## What is being asked:
Give the records back exactly as written, but without the images.

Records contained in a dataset
BEGIN

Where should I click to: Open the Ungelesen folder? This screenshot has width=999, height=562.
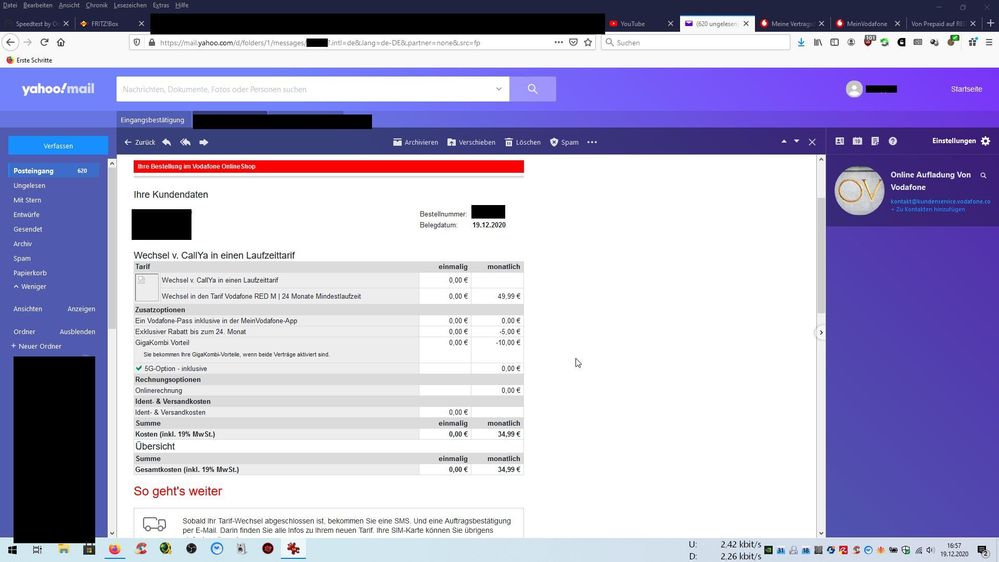tap(29, 185)
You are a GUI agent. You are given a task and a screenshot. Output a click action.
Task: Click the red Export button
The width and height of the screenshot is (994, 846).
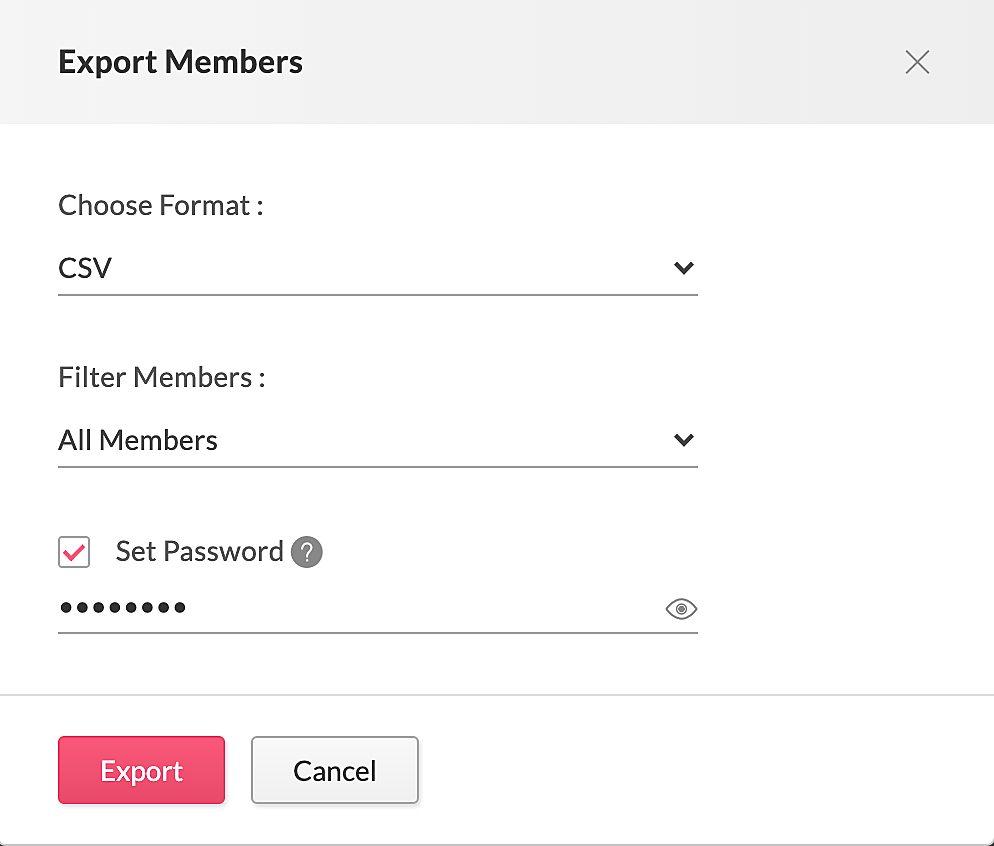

END

## Written response:
Where should I click to: Open the Ungelesen folder? This screenshot has width=999, height=562.
tap(29, 185)
You are a GUI agent. You are given a task and a screenshot. Output a click action.
Task: Click the red Export button
The width and height of the screenshot is (994, 846).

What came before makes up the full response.